La Columna de FOZ

Lanzado al mercado en el 2004 como un novedoso boletín digital, Facebook se ha transformado en una red social en la cual más de 2,200 millones de personas renuncian a su privacidad para participar y disfrutar de una interconexión inmediata y global.
Puede ya concluirse que este trueque, aparentemente inofensivo en su esencia, ha contribuido a debilitar el sistema democrático y a facilitar un control social sofisticado por parte de gobiernos autoritarios. En Antisocial Media, Siva Vaidhyanathan plantea que si se hubiera querido imaginar una máquina capaz de distribuir propaganda a millones de personas, distraerlos respecto de temas relevantes y complejos, erosionar la confianza social vía el odio y el fanatismo, socavar al periodismo responsable con noticias e impugnaciones falsas, y facilitar una vigilancia masiva y secreta; a nadie se le hubiera ocurrido un instrumento con el potencial del invento casi juguetón de Mark Zuckerberg para cumplir esos perversos fines.

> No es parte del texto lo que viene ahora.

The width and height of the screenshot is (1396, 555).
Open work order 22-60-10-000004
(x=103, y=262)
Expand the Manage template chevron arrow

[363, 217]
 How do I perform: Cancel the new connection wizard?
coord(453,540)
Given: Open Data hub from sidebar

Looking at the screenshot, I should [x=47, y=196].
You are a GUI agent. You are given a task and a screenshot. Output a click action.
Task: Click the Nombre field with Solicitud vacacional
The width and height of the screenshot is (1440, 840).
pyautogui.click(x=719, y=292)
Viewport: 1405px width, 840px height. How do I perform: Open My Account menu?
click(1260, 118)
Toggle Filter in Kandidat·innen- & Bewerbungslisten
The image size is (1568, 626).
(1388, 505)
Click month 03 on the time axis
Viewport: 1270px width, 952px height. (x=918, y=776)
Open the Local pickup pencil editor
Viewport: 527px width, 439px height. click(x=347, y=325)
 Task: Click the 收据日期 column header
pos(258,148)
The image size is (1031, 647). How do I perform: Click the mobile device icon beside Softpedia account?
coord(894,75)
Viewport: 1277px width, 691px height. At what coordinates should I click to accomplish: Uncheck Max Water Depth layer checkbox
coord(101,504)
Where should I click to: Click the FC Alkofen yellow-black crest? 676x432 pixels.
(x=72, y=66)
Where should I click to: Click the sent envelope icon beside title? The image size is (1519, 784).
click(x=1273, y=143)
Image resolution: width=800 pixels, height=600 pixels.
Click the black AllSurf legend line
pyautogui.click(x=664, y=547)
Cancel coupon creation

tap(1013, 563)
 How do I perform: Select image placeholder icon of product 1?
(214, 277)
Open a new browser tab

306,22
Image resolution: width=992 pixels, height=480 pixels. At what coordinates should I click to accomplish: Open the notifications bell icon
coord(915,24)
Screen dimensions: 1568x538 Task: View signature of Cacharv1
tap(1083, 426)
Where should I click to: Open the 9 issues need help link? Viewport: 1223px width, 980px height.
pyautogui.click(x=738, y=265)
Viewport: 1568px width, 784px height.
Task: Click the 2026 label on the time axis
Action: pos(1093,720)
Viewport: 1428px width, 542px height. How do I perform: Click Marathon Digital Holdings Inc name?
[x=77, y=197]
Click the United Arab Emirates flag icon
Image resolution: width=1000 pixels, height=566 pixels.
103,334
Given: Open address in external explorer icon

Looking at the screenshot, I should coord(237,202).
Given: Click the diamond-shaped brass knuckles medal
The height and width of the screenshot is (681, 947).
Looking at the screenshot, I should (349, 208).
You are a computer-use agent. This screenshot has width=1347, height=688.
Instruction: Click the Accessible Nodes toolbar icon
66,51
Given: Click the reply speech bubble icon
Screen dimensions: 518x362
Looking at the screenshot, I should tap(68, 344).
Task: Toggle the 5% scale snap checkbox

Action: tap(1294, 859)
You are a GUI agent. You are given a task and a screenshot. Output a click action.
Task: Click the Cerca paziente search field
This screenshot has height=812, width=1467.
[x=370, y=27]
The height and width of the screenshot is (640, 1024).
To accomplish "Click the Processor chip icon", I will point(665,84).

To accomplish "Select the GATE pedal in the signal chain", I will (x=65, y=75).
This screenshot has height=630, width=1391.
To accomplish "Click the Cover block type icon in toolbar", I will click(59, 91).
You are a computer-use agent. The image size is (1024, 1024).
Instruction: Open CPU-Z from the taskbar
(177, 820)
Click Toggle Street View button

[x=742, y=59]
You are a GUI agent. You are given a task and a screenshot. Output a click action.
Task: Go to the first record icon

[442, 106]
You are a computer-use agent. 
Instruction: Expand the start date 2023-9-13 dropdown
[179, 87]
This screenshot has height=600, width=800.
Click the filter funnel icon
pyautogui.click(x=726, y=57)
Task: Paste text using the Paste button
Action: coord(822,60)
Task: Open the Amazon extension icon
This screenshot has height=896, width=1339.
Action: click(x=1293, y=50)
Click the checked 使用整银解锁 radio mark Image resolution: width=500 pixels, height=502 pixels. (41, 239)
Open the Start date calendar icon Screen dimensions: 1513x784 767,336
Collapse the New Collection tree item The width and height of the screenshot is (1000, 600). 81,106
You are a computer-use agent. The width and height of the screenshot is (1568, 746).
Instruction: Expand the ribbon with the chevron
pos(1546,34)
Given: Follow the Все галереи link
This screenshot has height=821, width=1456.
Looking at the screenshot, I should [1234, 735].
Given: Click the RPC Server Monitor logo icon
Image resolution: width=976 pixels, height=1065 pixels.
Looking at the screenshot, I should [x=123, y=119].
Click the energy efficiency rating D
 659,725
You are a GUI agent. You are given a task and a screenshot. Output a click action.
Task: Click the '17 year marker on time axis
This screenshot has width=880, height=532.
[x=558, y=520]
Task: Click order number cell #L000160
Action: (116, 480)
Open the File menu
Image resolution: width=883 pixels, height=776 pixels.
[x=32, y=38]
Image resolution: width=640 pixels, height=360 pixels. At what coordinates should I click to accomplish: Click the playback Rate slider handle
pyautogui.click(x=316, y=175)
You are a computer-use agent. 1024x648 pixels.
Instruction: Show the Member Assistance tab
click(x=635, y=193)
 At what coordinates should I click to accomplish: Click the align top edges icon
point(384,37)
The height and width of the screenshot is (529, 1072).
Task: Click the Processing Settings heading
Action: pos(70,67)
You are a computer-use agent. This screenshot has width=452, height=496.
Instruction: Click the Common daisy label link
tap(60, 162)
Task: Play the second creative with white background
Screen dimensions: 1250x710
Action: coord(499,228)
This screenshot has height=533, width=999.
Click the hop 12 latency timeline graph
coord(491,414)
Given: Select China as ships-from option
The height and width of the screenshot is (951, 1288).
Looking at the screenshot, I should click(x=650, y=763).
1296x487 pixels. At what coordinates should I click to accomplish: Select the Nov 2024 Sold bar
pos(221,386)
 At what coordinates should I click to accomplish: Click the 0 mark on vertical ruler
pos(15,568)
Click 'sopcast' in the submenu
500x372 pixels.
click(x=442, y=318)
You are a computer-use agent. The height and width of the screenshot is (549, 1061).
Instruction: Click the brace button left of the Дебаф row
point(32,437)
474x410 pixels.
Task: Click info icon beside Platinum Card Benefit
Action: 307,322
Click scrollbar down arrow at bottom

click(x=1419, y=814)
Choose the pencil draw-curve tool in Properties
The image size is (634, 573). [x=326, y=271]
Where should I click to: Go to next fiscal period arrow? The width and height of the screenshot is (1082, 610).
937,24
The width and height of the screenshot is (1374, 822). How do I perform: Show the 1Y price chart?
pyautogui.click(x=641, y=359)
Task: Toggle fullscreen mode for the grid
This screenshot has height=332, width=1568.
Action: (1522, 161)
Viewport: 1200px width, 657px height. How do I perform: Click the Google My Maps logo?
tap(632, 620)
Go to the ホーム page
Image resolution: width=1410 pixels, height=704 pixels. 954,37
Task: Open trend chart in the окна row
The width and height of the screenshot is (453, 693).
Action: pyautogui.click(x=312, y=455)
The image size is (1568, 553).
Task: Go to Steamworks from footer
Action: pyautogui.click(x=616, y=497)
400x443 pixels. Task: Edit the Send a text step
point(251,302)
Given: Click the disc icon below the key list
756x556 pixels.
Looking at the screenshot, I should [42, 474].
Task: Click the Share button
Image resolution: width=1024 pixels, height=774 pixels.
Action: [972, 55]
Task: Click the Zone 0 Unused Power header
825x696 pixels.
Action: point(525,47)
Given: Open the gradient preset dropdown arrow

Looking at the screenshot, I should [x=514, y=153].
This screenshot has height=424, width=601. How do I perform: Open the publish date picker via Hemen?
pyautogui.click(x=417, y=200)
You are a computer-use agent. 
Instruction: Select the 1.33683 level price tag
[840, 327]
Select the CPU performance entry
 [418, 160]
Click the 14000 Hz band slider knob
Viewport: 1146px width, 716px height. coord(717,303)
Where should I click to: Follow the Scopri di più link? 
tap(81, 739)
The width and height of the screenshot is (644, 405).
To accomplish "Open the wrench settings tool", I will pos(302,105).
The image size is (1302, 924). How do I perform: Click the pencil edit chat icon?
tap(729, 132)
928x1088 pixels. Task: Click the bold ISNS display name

Facebook surgió para el bien. Sus fundadores eran unos convencidos del potencial que un uso masivo de data ofrecía para contribuir a la buena toma de decisiones. Su visión empresarial predica los beneficios de la conectividad para mejorar las vidas de las personas. Su cultura es tolerante de diferencias y desacuerdos; su mercado y equipos resultan globales.
Tal vez sea la empresa que mejor representa la ilusión por un planeta bien conectado que comparte palabras, imágenes e ideas; y la que ha sabido plasmar mejor tal visión en riqueza e influencia. Su valor actual en bolsa supera los US$450,000 millones. Pero también, sin haberlo intentado adrede, resulta difícil identificar otra empresa que haya contribuido más a la obsolescencia de algunos espacios tradicionales para la deliberación democrática. Son dos para Vaidhyanathan los riesgos que coexisten en Facebook: cómo éste funciona y cómo la gente lo usa.
De sus miles de millones de usuarios, la empresa aspira información de todo tipo con el fin de volverlos objetivos de campañas selectivas para anunciadores (sus verdaderos clientes). Sus usuarios, de otro lado, hacen uso de la plataforma para cosas inocuas, pero también la aprovechan para actos antisociales con fines perniciosos. Aunque estudiante de psicología en Harvard, Zuckerberg puede no haber visualizado inicialmente esta perversión tan natural de la condición humana.
Habría, pues, una simbiosis peligrosa entre el modelo de negocio –un “capitalismo para la investigación y la vigilancia”– y el comportamiento a veces degenerado e impune de sus usuarios.
Por ser gratuito su uso, la empresa obtiene sus ingresos vendiendo una clasificación sofisticada de toda la data (cerca de 100 elementos distintos a la fecha) que cosecha a diario de sus usuarios. Tiene, por ello, el imperativo comercial para estimular un uso creciente de una plataforma virtualmente monopólica. Las noticias falsas y los discursos de odio constituyen anzuelos excelentes para lograr tal cosa.
¿Qué se podría hacer con el riesgo de este eventual Frankenstein?
El escándalo de la venta de información a Cambridge Analytica para influir en el resultado de elecciones apenas afectó su valor bursátil. Vaidhyanathan considera necesario mejorar significativamente las normas globales respecto de la privacidad, protección de data, competencia y antimonopolio.